- **Data to use**
==*==

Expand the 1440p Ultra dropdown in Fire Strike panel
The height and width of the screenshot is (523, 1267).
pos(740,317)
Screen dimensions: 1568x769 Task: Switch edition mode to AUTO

==*==

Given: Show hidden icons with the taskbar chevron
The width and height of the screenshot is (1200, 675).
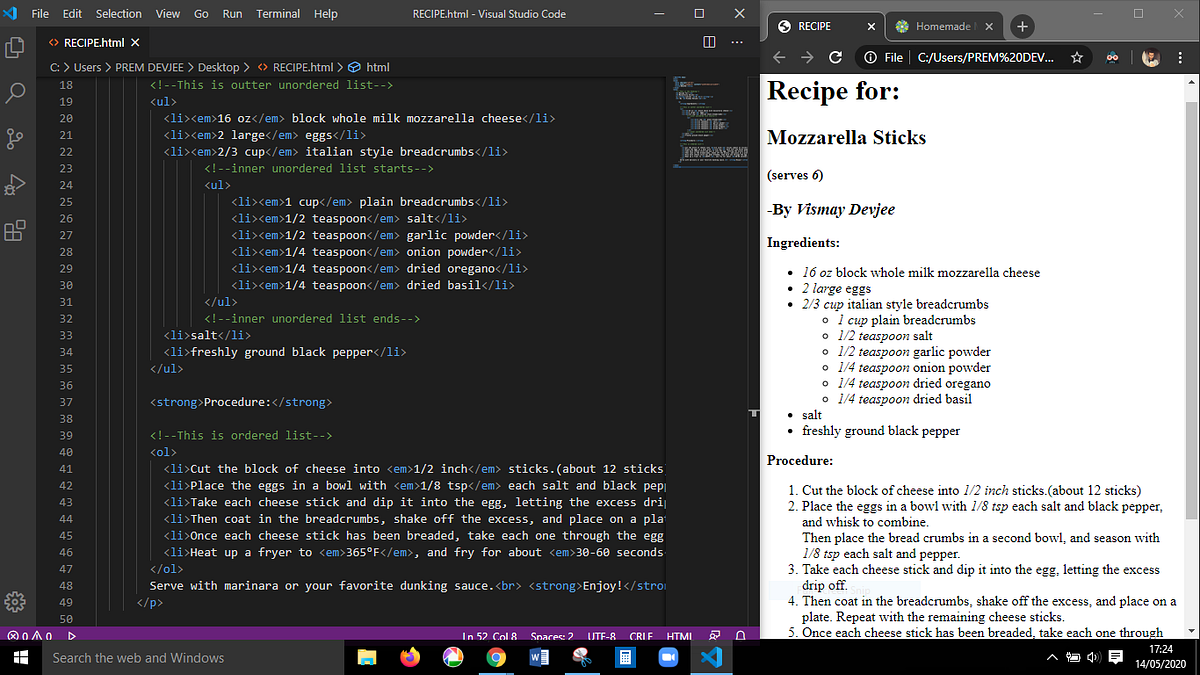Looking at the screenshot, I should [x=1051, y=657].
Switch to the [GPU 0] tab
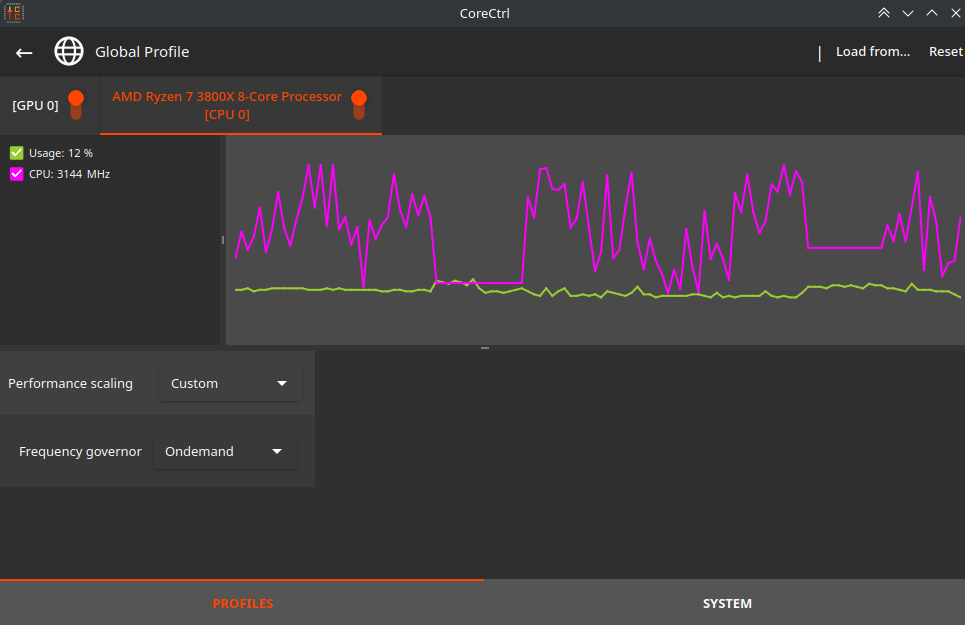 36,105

==*==

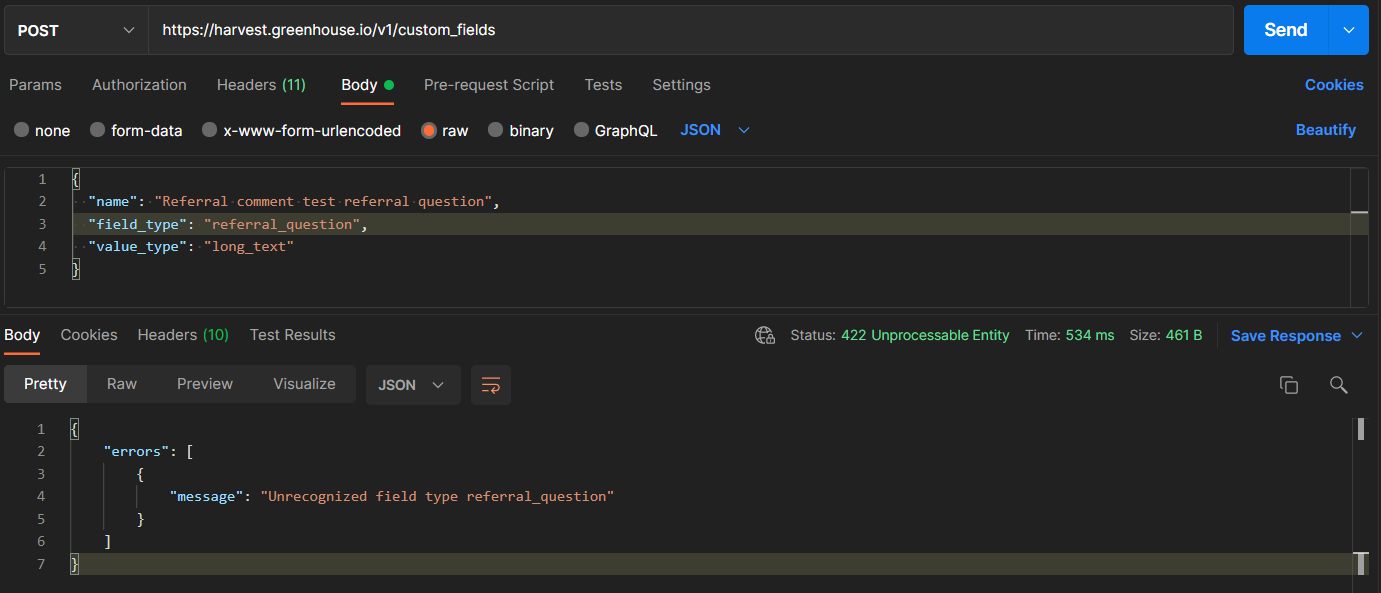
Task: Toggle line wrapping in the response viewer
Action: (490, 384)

==*==

- **The task**
Word for word, restate the lines above from the line containing "Expand the 1440p" through the line containing "Screen dimensions: 1568x769", with both included and nothing else.

- **Response area**
Expand the 1440p Ultra dropdown in Fire Strike panel
The height and width of the screenshot is (523, 1267).
pos(740,317)
Screen dimensions: 1568x769 Task: Switch edition mode to AUTO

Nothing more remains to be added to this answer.